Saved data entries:
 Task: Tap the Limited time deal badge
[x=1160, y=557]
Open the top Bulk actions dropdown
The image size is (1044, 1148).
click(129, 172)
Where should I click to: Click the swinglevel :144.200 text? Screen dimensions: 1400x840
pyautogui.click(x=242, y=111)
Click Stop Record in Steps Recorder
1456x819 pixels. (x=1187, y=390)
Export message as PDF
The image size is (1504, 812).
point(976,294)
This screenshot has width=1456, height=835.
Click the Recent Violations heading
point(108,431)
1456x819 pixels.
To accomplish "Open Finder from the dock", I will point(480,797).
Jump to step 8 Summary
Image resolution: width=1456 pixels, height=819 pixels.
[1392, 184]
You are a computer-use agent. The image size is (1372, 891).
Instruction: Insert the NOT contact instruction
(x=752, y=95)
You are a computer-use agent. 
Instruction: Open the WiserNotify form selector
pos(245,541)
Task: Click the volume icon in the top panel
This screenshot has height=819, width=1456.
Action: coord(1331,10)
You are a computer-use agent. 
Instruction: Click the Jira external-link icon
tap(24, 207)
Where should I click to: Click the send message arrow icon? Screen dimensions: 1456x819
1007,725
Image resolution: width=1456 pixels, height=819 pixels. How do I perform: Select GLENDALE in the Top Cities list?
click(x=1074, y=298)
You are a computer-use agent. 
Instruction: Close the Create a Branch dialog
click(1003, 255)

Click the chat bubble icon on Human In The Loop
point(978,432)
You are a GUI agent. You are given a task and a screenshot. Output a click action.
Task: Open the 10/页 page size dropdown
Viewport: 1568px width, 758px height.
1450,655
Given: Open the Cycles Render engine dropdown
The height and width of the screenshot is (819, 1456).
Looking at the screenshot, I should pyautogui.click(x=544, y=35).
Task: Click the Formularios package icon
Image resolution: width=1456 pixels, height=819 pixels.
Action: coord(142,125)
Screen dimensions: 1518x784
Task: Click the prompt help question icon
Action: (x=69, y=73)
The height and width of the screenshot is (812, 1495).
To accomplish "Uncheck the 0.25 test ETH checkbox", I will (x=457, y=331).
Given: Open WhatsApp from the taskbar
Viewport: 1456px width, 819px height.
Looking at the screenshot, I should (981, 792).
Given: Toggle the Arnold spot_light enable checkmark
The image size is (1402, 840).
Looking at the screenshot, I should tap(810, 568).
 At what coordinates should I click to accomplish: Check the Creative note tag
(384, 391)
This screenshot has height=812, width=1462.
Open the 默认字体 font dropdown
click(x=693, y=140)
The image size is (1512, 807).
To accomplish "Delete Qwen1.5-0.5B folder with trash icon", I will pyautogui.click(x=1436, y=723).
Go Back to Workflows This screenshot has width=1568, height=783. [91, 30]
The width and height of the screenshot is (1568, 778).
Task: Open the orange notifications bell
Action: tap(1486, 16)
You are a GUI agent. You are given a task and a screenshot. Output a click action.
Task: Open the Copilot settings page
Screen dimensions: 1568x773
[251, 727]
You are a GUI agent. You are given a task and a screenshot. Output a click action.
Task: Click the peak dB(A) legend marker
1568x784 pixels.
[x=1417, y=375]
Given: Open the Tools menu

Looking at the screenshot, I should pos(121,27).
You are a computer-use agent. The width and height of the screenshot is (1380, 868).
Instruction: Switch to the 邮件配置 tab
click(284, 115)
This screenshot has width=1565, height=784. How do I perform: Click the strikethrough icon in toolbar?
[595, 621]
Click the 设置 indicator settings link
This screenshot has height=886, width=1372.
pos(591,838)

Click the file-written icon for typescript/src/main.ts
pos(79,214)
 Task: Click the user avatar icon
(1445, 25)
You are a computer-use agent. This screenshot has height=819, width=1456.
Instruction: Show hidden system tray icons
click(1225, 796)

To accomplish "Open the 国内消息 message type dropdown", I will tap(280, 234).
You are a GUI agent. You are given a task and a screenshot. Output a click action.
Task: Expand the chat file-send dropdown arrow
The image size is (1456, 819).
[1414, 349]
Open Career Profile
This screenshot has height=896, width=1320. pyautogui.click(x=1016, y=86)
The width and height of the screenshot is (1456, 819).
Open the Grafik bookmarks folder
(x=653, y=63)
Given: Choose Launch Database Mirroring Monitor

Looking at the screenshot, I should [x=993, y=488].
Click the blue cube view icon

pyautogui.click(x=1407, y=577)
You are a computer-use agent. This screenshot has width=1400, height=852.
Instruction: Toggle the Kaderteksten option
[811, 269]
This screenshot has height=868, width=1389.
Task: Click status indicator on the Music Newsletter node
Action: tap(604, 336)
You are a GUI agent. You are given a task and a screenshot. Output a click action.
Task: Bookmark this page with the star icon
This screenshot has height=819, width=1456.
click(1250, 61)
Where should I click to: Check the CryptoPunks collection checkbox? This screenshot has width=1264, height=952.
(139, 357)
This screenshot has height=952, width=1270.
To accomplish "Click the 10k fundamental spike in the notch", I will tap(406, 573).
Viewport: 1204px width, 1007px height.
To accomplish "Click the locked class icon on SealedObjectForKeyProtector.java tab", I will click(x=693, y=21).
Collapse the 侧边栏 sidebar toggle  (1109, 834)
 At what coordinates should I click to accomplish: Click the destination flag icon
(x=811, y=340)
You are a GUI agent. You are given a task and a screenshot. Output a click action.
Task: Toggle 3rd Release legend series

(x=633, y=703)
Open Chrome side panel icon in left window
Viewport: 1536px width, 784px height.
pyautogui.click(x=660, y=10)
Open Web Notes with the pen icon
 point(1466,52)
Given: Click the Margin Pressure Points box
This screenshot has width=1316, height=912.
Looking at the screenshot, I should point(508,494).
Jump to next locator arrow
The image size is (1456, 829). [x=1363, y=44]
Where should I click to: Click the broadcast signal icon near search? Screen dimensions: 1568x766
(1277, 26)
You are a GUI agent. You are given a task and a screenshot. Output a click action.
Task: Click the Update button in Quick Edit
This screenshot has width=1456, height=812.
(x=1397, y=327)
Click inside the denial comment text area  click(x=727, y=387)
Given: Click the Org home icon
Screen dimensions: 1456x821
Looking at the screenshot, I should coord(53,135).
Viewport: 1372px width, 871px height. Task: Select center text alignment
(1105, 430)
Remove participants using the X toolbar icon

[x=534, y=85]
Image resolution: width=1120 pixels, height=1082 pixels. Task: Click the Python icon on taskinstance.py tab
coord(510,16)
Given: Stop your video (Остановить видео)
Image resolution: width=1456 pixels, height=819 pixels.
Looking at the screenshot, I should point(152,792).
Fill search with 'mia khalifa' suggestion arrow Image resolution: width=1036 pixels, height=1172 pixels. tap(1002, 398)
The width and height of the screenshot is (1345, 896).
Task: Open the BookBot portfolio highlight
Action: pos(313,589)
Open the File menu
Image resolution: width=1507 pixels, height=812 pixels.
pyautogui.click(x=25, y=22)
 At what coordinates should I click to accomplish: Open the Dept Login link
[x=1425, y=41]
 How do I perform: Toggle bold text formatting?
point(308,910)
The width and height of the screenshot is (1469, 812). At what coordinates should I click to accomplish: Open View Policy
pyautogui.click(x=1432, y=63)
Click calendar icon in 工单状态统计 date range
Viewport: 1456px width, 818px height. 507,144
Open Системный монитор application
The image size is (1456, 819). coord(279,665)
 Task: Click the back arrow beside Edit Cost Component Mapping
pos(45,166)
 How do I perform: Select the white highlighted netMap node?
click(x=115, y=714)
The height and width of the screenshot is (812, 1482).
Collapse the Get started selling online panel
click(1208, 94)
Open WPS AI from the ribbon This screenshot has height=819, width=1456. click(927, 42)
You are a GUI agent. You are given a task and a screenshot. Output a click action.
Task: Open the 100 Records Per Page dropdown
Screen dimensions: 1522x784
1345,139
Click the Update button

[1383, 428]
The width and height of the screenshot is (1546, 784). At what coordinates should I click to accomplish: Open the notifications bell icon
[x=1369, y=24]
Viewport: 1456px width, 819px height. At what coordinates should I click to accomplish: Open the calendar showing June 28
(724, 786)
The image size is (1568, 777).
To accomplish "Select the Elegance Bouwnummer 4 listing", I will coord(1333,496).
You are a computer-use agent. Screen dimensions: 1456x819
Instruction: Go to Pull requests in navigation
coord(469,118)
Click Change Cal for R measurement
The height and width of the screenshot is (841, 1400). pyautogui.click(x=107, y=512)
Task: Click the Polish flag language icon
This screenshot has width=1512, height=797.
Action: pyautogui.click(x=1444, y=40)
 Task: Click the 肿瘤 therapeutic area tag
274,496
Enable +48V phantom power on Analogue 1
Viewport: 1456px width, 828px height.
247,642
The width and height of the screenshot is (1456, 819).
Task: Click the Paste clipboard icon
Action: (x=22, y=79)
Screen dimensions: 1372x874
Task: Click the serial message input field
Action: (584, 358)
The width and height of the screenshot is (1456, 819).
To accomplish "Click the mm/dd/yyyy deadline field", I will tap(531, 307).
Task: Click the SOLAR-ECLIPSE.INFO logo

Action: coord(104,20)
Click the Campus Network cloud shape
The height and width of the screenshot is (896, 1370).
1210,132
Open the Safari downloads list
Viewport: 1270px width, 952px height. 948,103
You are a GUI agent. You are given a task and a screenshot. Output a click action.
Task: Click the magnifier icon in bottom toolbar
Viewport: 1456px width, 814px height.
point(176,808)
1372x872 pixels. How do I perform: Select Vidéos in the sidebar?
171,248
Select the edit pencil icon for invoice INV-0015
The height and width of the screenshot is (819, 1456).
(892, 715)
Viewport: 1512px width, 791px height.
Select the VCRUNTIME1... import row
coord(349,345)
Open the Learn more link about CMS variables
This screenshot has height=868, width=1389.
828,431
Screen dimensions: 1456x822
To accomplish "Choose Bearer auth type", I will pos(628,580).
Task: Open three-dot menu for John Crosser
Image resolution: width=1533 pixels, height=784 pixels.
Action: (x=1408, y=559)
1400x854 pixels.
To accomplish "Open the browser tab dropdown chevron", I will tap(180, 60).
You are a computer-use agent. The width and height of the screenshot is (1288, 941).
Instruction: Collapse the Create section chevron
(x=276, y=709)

● **TASK GOAL**:
Check each line of the data above for the string "will", and copy the ones that have it.

● **RESULT OF THIS TASK**:
To accomplish "Open Finder from the dock", I will point(480,797).
To accomplish "Uncheck the 0.25 test ETH checkbox", I will (x=457, y=331).
To accomplish "Delete Qwen1.5-0.5B folder with trash icon", I will pyautogui.click(x=1436, y=723).
To accomplish "Open the 国内消息 message type dropdown", I will tap(280, 234).
To accomplish "Click the 10k fundamental spike in the notch", I will tap(406, 573).
To accomplish "Click the locked class icon on SealedObjectForKeyProtector.java tab", I will click(x=693, y=21).
To accomplish "Select the Elegance Bouwnummer 4 listing", I will coord(1333,496).
To accomplish "Click the mm/dd/yyyy deadline field", I will tap(531, 307).
To accomplish "Choose Bearer auth type", I will pos(628,580).
To accomplish "Open the browser tab dropdown chevron", I will tap(180, 60).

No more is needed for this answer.